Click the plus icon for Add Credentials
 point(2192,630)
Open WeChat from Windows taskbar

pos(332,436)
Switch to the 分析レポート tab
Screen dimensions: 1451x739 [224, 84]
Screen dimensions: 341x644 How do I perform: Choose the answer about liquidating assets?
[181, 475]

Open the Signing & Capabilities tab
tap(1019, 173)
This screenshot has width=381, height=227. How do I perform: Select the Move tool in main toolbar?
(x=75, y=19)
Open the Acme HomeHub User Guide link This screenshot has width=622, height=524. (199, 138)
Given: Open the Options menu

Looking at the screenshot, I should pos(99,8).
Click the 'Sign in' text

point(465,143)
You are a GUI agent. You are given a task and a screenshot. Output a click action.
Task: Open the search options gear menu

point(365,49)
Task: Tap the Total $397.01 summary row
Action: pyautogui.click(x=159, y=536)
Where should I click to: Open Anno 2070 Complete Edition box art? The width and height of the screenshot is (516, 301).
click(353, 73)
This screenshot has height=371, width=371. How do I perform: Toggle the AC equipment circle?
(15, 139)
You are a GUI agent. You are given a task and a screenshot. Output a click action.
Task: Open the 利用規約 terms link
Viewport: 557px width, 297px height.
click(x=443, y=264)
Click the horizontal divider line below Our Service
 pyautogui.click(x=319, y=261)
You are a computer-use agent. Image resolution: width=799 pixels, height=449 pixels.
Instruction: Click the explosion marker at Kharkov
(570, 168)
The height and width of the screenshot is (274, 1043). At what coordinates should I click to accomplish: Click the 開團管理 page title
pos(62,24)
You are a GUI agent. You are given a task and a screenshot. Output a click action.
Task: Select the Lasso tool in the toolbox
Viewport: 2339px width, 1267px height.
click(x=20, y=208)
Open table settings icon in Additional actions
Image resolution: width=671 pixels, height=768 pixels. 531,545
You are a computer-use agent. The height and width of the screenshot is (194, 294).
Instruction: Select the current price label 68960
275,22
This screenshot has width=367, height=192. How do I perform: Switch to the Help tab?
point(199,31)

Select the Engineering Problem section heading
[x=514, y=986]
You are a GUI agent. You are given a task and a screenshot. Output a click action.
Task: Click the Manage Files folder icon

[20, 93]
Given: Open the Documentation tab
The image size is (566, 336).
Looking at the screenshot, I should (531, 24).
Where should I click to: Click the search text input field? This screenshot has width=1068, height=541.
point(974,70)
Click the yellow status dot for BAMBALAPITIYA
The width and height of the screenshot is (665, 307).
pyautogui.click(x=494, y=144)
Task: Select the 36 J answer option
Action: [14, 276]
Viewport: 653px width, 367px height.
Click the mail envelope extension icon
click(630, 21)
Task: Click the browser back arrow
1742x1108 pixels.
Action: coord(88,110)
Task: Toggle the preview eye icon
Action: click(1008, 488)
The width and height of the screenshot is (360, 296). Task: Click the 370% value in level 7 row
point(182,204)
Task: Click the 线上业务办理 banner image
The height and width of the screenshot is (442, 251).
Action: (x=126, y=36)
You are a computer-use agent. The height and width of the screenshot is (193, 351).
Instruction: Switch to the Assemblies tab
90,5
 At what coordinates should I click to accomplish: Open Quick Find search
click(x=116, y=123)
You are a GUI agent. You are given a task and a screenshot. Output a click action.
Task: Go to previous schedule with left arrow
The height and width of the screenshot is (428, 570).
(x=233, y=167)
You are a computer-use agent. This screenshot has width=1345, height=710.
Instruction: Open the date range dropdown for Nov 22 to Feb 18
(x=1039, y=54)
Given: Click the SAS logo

********

Required work: Print every line of the listing above with no changes.

Task answer:
Click the plus icon for Add Credentials
 point(2192,630)
Open WeChat from Windows taskbar

pos(332,436)
Switch to the 分析レポート tab
Screen dimensions: 1451x739 [224, 84]
Screen dimensions: 341x644 How do I perform: Choose the answer about liquidating assets?
[181, 475]

Open the Signing & Capabilities tab
tap(1019, 173)
This screenshot has width=381, height=227. How do I perform: Select the Move tool in main toolbar?
(x=75, y=19)
Open the Acme HomeHub User Guide link This screenshot has width=622, height=524. (199, 138)
Given: Open the Options menu

Looking at the screenshot, I should pos(99,8).
Click the 'Sign in' text

point(465,143)
You are a GUI agent. You are given a task and a screenshot. Output a click action.
Task: Open the search options gear menu

point(365,49)
Task: Tap the Total $397.01 summary row
Action: pyautogui.click(x=159, y=536)
Where should I click to: Open Anno 2070 Complete Edition box art? The width and height of the screenshot is (516, 301).
click(353, 73)
This screenshot has height=371, width=371. How do I perform: Toggle the AC equipment circle?
(15, 139)
You are a GUI agent. You are given a task and a screenshot. Output a click action.
Task: Open the 利用規約 terms link
Viewport: 557px width, 297px height.
click(x=443, y=264)
Click the horizontal divider line below Our Service
 pyautogui.click(x=319, y=261)
You are a computer-use agent. Image resolution: width=799 pixels, height=449 pixels.
Instruction: Click the explosion marker at Kharkov
(570, 168)
The height and width of the screenshot is (274, 1043). At what coordinates should I click to accomplish: Click the 開團管理 page title
pos(62,24)
You are a GUI agent. You are given a task and a screenshot. Output a click action.
Task: Select the Lasso tool in the toolbox
Viewport: 2339px width, 1267px height.
click(x=20, y=208)
Open table settings icon in Additional actions
Image resolution: width=671 pixels, height=768 pixels. 531,545
You are a computer-use agent. The height and width of the screenshot is (194, 294).
Instruction: Select the current price label 68960
275,22
This screenshot has width=367, height=192. How do I perform: Switch to the Help tab?
point(199,31)

Select the Engineering Problem section heading
[x=514, y=986]
You are a GUI agent. You are given a task and a screenshot. Output a click action.
Task: Click the Manage Files folder icon

[20, 93]
Given: Open the Documentation tab
The image size is (566, 336).
Looking at the screenshot, I should (531, 24).
Where should I click to: Click the search text input field? This screenshot has width=1068, height=541.
point(974,70)
Click the yellow status dot for BAMBALAPITIYA
The width and height of the screenshot is (665, 307).
pyautogui.click(x=494, y=144)
Task: Select the 36 J answer option
Action: [14, 276]
Viewport: 653px width, 367px height.
Click the mail envelope extension icon
click(630, 21)
Task: Click the browser back arrow
1742x1108 pixels.
Action: coord(88,110)
Task: Toggle the preview eye icon
Action: click(1008, 488)
The width and height of the screenshot is (360, 296). Task: Click the 370% value in level 7 row
point(182,204)
Task: Click the 线上业务办理 banner image
The height and width of the screenshot is (442, 251).
Action: (x=126, y=36)
You are a computer-use agent. The height and width of the screenshot is (193, 351).
Instruction: Switch to the Assemblies tab
90,5
 At what coordinates should I click to accomplish: Open Quick Find search
click(x=116, y=123)
You are a GUI agent. You are given a task and a screenshot. Output a click action.
Task: Go to previous schedule with left arrow
The height and width of the screenshot is (428, 570).
(x=233, y=167)
You are a computer-use agent. This screenshot has width=1345, height=710.
Instruction: Open the date range dropdown for Nov 22 to Feb 18
(x=1039, y=54)
Given: Click the SAS logo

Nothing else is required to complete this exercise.